Homenagem aos pescadores das companhas do bacalhau
Iam para a pesca do bacalhau para se livrarem da tropa
As companhas roubavam os maridos às mulheres, para a pesca do bacalhau na Terra Nova e na Gronelândia. Muitos dos que vinham para embarcar para a pesca do bacalhau traziam outras intenções. "José Carlos, veio da Figueira da Foz da freguesia de Quiaios para Cascais com dezasseis anos, chamado por familiares que tinham vindo primeiro. Foi para a Escola de Pesca e embarcou primeiro para a pesca da lagosta e depois fez o que muitos faziam naquela época, para não irem ("livrarem") à tropa embarcavam para a Terra Nova. Se estivesse lá até aos vinte e sete anos ficava livre da tropa. Teve que preencher um requerimento à Marinha a pedir autorização para servir na pesca do bacalhau e assim adiou a tropa até concluir o tempo necessário. Ainda se lembra do punhado de rapazes que tal como ele faziam a inscrição no Grémio dos Armadores da Pesca do Bacalhau, era entregue o requerimento e enviado para Alcântara para o Departamento de Marinha. Também teve que pedir por requerimento à Marinha autorização para casar, tinha vinte e dois anos. Andou no navio S. Rafael, esteve dois anos de moço; três anos de verde e depois de arrais ao todo esteve seis anos, que pareciam uma eternidade. Só queria vir para junto da mulher, parecia-lhe que nunca mais acabava. Depois sossegou e foi para mestre de pesca do arrasto".
Os homens que integravam a tripulação dos navios que partiam para as companhas vinham de todo o país, desde o Algarve ao Minho, mas em Cascais predominavam os homens da região da Murtosa, Figueira da Foz, Aveiro, Ovar e Peniche.

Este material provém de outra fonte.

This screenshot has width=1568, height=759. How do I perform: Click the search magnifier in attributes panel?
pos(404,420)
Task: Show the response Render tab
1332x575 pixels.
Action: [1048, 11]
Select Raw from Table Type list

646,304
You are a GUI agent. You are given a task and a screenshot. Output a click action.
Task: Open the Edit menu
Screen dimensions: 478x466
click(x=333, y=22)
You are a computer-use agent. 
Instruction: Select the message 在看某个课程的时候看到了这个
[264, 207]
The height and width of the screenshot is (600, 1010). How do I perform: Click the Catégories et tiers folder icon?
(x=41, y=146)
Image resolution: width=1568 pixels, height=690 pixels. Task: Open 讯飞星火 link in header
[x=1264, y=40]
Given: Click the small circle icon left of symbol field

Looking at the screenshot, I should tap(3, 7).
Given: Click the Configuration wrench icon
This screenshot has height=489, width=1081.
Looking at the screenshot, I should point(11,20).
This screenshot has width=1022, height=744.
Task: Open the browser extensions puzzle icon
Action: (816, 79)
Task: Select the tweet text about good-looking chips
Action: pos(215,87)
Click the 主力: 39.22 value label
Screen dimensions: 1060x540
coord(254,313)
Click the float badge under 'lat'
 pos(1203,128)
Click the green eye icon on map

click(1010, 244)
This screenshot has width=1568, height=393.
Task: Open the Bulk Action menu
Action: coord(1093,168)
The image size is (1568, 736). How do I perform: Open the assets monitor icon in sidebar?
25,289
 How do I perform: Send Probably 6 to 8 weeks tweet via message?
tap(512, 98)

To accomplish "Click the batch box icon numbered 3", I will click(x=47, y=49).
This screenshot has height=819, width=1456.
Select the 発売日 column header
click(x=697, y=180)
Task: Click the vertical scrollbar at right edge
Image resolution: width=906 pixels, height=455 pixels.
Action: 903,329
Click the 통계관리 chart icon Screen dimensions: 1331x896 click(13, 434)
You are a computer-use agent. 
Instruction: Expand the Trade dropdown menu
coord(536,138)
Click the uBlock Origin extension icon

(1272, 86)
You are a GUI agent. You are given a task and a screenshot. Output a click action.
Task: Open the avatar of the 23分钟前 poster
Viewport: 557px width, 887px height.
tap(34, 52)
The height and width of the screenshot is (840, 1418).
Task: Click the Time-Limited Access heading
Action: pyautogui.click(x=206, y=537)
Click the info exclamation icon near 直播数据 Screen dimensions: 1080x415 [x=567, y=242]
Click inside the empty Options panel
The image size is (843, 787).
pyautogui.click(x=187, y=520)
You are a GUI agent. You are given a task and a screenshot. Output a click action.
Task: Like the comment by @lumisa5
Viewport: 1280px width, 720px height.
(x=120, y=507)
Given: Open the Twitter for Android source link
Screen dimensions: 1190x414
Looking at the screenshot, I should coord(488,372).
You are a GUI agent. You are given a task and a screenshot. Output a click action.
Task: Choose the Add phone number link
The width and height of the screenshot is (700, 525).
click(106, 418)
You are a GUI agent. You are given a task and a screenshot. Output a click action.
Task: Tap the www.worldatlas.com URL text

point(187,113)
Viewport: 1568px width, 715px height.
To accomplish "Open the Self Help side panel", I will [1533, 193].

Portugal possui o maior mercado mundial de bacalhau salgado seco, reza a história. É um excelente exemplo, de um comércio de longa distância, uma vez que este peixe vive nas águas do Atlântico Noroeste, não habita nas nossas águas.
É um fenómeno de aculturação, está intrínseco nas nossas tradições, hábitos e costumes!